The exhibition was assembled and reviewed by the art authorities, but something went wrong: a favourable article was taken out of the catalogue. A new supervisor had been appointed who did not recognize the value of the "analytical method"... Filonov was respected. Many people tried to lobby his exhibition including the big official Isaak Brodsky. Nothing helped. Filonov's opponents played a trump card — they suggested inviting factory workers to the museum. They were sure that the men would demand removing the "abracadabra". The people's experts, unexpectedly, expressed their opinion in very strong terms: "Filonov is a real treasure-house, such an artist should not be left without attention". "The broad masses should be made aware of him because this art is revolutionary", "The workers themselves can decipher Filonov's pictures", and even "Someone who took part in the war against Germany would understand". But this did not help either. For 18 months the exhibition was in the halls of restricted access, and then it was dismantled.

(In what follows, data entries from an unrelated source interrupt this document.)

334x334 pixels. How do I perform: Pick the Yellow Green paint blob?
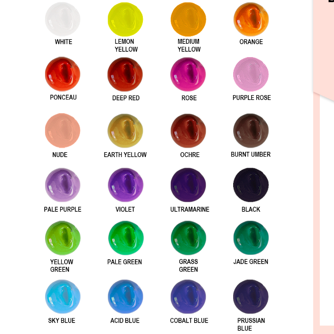coord(63,238)
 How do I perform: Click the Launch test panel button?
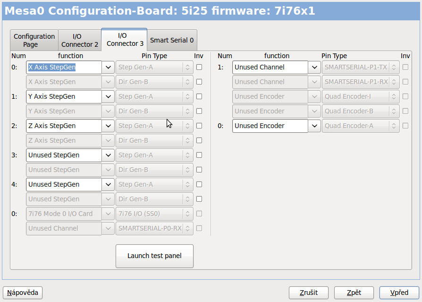(x=154, y=256)
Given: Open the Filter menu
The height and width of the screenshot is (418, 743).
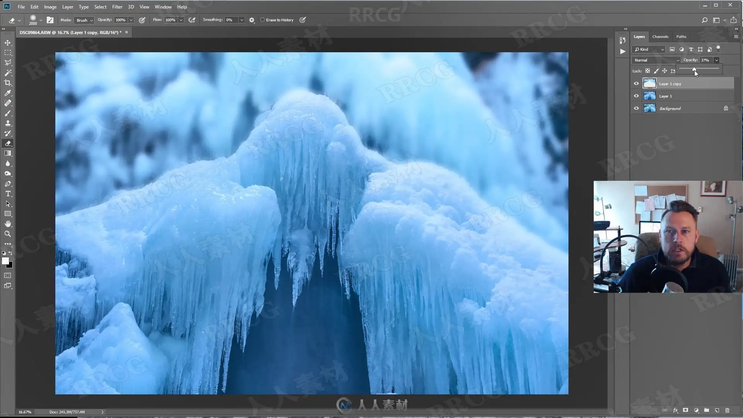Looking at the screenshot, I should (x=117, y=7).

No stocks of either fat or money "From the first days of July, I lived on only tea, sugar and a kilo of bread a day. On the 29th... in the morning I baked the last muffin, getting ready, like many, many others, to live without food for nobody knows how long", Filonov recorded in his diary in 1935.

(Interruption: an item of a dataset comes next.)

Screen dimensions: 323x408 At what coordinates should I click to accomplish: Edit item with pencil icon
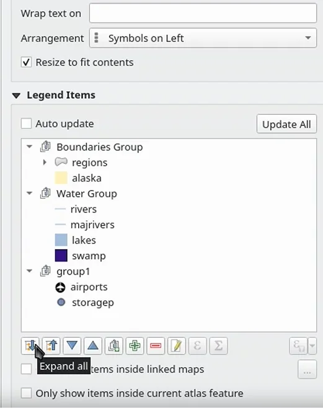click(177, 346)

Frugal as he was he had to exist somehow. He would accept his sisters' help only if he could repay them. He would not accept anything at all from his wife. He never had holidays: no summerhouse or sanatorium for him. Having no money to buy canvass , he did oil paintings on paper (a very fragile and unreliable technique). For many years his room was unheated. Summer and winter, he wore cotton pants and a jacket that had faded after endless washings.

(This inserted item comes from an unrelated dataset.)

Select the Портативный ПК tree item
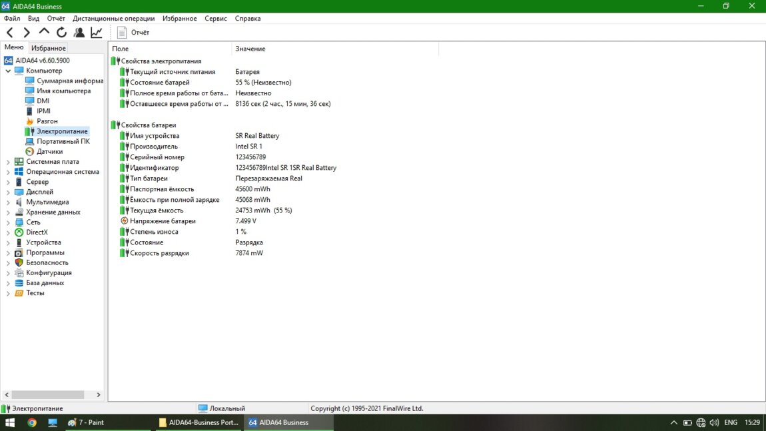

He refused a pension and the ration offered him by the Artists' Union because they were designated for a needy person while he insisted they be listed "for artistic achievements". He stubbornly refused contacts with Western critics and agents although sometimes they offered royal terms.

In the early 1930s, Filonov's workshop accepted a big order — they were to illustrate the Finnish epic "Kalevala". Apparently, he once again declined a fee. His brother-in-law, the director of the Anti-Religious Museum, got him a job: he was to paint a map of the Northern Hemisphere in St.Isaac's Cathedral under the Foucault's Pendilum. It must have been a misservice. Filonov did not paint a map but a giant "made picture", working nights for four months straight lying on the stone floor. He spent the money to buy the first suit that he ever had in his life. He did not put it on even once, he was buried in it. For Filonov the blockade started some ten years earlier than for others, and ended on December 3, 1941. He died quietly: he went to sleep and never woke up. His sister Evdokia did not dare abandon her brother's treasures and decided not to leave starving Leningrad. At last, in 1942, she took several bundles of Filonov's canvasses and drawings to the Russian Museum. Some of them were shown to the Russian public 40 years later.